• **Directions**
Output all the data below verbatim.

• **Extracted records**
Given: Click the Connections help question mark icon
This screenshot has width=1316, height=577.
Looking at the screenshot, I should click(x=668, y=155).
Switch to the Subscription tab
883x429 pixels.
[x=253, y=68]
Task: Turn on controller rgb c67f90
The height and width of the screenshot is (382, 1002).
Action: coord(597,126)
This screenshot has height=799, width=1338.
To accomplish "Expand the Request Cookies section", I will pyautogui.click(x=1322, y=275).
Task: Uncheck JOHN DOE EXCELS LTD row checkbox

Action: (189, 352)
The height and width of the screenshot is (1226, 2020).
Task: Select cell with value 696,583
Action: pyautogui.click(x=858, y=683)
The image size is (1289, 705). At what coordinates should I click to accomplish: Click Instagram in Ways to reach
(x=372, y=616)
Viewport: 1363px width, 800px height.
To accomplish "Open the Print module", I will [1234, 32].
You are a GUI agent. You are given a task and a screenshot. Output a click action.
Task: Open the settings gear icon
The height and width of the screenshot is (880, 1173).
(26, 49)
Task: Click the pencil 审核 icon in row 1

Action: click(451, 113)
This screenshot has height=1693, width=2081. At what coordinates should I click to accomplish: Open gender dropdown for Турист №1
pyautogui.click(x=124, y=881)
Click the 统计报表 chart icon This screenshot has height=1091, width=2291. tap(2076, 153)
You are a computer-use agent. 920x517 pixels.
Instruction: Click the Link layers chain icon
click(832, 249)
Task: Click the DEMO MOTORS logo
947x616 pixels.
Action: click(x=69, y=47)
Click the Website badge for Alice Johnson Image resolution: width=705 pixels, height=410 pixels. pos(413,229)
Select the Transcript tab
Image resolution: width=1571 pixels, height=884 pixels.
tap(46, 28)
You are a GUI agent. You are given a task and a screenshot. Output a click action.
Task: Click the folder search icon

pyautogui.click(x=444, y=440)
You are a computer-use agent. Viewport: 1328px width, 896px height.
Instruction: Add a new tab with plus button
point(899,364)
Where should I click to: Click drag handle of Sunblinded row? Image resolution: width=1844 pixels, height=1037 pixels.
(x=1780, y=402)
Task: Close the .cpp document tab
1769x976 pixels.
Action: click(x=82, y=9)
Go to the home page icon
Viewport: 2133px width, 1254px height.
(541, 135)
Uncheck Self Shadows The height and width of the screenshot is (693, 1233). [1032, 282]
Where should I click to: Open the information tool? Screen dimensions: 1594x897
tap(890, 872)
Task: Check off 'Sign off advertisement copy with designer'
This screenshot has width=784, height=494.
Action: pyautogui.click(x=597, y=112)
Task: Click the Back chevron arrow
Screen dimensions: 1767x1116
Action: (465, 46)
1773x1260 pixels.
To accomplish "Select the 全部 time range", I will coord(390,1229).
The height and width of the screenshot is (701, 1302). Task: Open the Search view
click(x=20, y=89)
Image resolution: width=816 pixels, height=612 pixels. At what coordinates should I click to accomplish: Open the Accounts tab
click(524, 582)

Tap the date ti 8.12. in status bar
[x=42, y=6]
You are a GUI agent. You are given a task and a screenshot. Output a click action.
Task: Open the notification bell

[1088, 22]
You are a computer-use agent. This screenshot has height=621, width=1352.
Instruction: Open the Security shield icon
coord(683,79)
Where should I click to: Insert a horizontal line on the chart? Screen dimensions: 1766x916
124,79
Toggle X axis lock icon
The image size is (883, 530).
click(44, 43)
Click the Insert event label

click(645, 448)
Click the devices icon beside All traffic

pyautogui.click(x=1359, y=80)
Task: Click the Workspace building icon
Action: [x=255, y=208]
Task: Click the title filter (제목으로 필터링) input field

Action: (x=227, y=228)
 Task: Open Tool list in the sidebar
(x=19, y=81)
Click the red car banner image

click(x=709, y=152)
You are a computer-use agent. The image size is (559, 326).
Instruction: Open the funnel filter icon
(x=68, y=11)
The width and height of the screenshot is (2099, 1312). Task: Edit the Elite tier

• **Exercise answer**
Given: Click the Connections help question mark icon
This screenshot has width=1316, height=577.
Looking at the screenshot, I should click(x=668, y=155).
Switch to the Subscription tab
883x429 pixels.
[x=253, y=68]
Task: Turn on controller rgb c67f90
The height and width of the screenshot is (382, 1002).
Action: coord(597,126)
This screenshot has height=799, width=1338.
To accomplish "Expand the Request Cookies section", I will pyautogui.click(x=1322, y=275).
Task: Uncheck JOHN DOE EXCELS LTD row checkbox

Action: (189, 352)
The height and width of the screenshot is (1226, 2020).
Task: Select cell with value 696,583
Action: pyautogui.click(x=858, y=683)
The image size is (1289, 705). At what coordinates should I click to accomplish: Click Instagram in Ways to reach
(x=372, y=616)
Viewport: 1363px width, 800px height.
To accomplish "Open the Print module", I will [1234, 32].
You are a GUI agent. You are given a task and a screenshot. Output a click action.
Task: Open the settings gear icon
The height and width of the screenshot is (880, 1173).
(26, 49)
Task: Click the pencil 审核 icon in row 1

Action: click(451, 113)
This screenshot has height=1693, width=2081. At what coordinates should I click to accomplish: Open gender dropdown for Турист №1
pyautogui.click(x=124, y=881)
Click the 统计报表 chart icon This screenshot has height=1091, width=2291. tap(2076, 153)
You are a computer-use agent. 920x517 pixels.
Instruction: Click the Link layers chain icon
click(832, 249)
Task: Click the DEMO MOTORS logo
947x616 pixels.
Action: click(x=69, y=47)
Click the Website badge for Alice Johnson Image resolution: width=705 pixels, height=410 pixels. pos(413,229)
Select the Transcript tab
Image resolution: width=1571 pixels, height=884 pixels.
tap(46, 28)
You are a GUI agent. You are given a task and a screenshot. Output a click action.
Task: Click the folder search icon

pyautogui.click(x=444, y=440)
You are a computer-use agent. Viewport: 1328px width, 896px height.
Instruction: Add a new tab with plus button
point(899,364)
Where should I click to: Click drag handle of Sunblinded row? Image resolution: width=1844 pixels, height=1037 pixels.
(x=1780, y=402)
Task: Close the .cpp document tab
1769x976 pixels.
Action: click(x=82, y=9)
Go to the home page icon
Viewport: 2133px width, 1254px height.
(541, 135)
Uncheck Self Shadows The height and width of the screenshot is (693, 1233). [1032, 282]
Where should I click to: Open the information tool? Screen dimensions: 1594x897
tap(890, 872)
Task: Check off 'Sign off advertisement copy with designer'
This screenshot has width=784, height=494.
Action: pyautogui.click(x=597, y=112)
Task: Click the Back chevron arrow
Screen dimensions: 1767x1116
Action: (465, 46)
1773x1260 pixels.
To accomplish "Select the 全部 time range", I will coord(390,1229).
The height and width of the screenshot is (701, 1302). Task: Open the Search view
click(x=20, y=89)
Image resolution: width=816 pixels, height=612 pixels. At what coordinates should I click to accomplish: Open the Accounts tab
click(524, 582)

Tap the date ti 8.12. in status bar
[x=42, y=6]
You are a GUI agent. You are given a task and a screenshot. Output a click action.
Task: Open the notification bell

[1088, 22]
You are a computer-use agent. This screenshot has height=621, width=1352.
Instruction: Open the Security shield icon
coord(683,79)
Where should I click to: Insert a horizontal line on the chart? Screen dimensions: 1766x916
124,79
Toggle X axis lock icon
The image size is (883, 530).
click(44, 43)
Click the Insert event label

click(645, 448)
Click the devices icon beside All traffic

pyautogui.click(x=1359, y=80)
Task: Click the Workspace building icon
Action: [x=255, y=208]
Task: Click the title filter (제목으로 필터링) input field

Action: (x=227, y=228)
 Task: Open Tool list in the sidebar
(x=19, y=81)
Click the red car banner image

click(x=709, y=152)
You are a computer-use agent. The image size is (559, 326).
Instruction: Open the funnel filter icon
(x=68, y=11)
The width and height of the screenshot is (2099, 1312). Task: Edit the Elite tier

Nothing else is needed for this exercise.